Warning: simplexml_load_string() [function.simplexml-load-string]: myOpenID&trade; and the myOpenID&trade; website are in E:\xampplite\htdocs\index.php on line 6

Warning: simplexml_load_string() [function.simplexml-load-string]: ^ in E:\xampplite\htdocs\index.php on line 6

Warning: simplexml_load_string() [function.simplexml-load-string]: Entity: line 77: parser error : Opening and ending tag mismatch: link line 8 and html in E:\xampplite\htdocs\index.php on line 6

Warning: simplexml_load_string() [function.simplexml-load-string]: </html> in E:\xampplite\htdocs\index.php on line 6

Warning: simplexml_load_string() [function.simplexml-load-string]: ^ in E:\xampplite\htdocs\index.php on line 6

Warning: simplexml_load_string() [function.simplexml-load-string]: Entity: line 78: parser error : Premature end of data in tag head line 3 in E:\xampplite\htdocs\index.php on line 6

Warning: simplexml_load_string() [function.simplexml-load-string]: in E:\xampplite\htdocs\index.php on line 6

Warning: simplexml_load_string() [function.simplexml-load-string]: ^ in E:\xampplite\htdocs\index.php on line 6

Warning: simplexml_load_string() [function.simplexml-load-string]: Entity: line 78: parser error : Premature end of data in tag html line 2 in E:\xampplite\htdocs\index.php on line 6

Warning: simplexml_load_string() [function.simplexml-load-string]: in E:\xampplite\htdocs\index.php on line 6

Warning: simplexml_load_string() [function.simplexml-load-string]: ^ in E:\xampplite\htdocs\index.php on line 6

I recall there was a way to make SimpleXML always parse a file, independently if the document contains errors or not - I can't remember the specific implementation though, but I think it involved using DOMDocument.
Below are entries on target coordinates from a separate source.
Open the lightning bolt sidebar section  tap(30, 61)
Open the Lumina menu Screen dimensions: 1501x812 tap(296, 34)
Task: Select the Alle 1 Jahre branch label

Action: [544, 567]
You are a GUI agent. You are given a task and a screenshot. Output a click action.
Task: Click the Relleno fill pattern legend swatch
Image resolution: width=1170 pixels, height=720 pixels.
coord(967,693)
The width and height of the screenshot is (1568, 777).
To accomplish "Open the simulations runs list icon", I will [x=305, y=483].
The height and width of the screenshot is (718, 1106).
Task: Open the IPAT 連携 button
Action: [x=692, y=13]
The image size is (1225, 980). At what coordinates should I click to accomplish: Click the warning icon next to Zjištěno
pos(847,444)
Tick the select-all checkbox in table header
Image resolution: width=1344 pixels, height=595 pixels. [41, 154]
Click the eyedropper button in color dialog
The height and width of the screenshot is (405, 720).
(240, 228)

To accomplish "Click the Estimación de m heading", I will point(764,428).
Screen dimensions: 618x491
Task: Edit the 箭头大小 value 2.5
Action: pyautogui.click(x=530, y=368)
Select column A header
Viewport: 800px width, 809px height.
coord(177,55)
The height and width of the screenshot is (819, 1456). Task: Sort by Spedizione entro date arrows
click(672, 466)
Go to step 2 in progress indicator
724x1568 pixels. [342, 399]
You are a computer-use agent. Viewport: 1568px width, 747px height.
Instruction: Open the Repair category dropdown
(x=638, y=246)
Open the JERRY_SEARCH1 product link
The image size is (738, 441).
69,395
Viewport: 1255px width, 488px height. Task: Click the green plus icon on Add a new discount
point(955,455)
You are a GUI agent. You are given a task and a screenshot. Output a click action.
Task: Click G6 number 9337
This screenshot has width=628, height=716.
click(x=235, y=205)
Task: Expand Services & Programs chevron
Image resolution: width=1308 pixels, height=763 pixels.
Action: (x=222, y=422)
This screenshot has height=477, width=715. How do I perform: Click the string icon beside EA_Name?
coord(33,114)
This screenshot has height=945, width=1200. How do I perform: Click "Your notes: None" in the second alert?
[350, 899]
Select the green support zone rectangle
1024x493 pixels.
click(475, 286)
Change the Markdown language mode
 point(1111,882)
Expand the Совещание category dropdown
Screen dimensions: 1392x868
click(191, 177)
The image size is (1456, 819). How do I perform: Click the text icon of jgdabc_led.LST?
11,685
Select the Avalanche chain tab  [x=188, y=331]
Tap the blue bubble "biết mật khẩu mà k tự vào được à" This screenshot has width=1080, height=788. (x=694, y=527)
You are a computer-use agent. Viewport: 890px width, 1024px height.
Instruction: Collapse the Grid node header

What is the best way to make sure SimpleXML always parses any given document?

And please don't suggest using Tidy, I think the extension is slow and it's not available on many systems.

回答1:

You can load the HTML with DOM's loadHTML then import the result to SimpleXML.

IIRC, it will still choke on some stuff but it will accept pretty much anything that exists in the real world of broken websites.

$html = '<html><head><body><div>stuff & stuff</body></html>';

// disable PHP errors
$old = libxml_use_internal_errors(true);

$dom = new DOMDocument;
$dom->loadHTML($html);

// restore the old behaviour
libxml_use_internal_errors($old);

$sxe = simplexml_import_dom($dom);
die($sxe->asXML());


回答2:

you could always try a SAX parser... A bit more robust to errors.

May not be as efficient on large XML.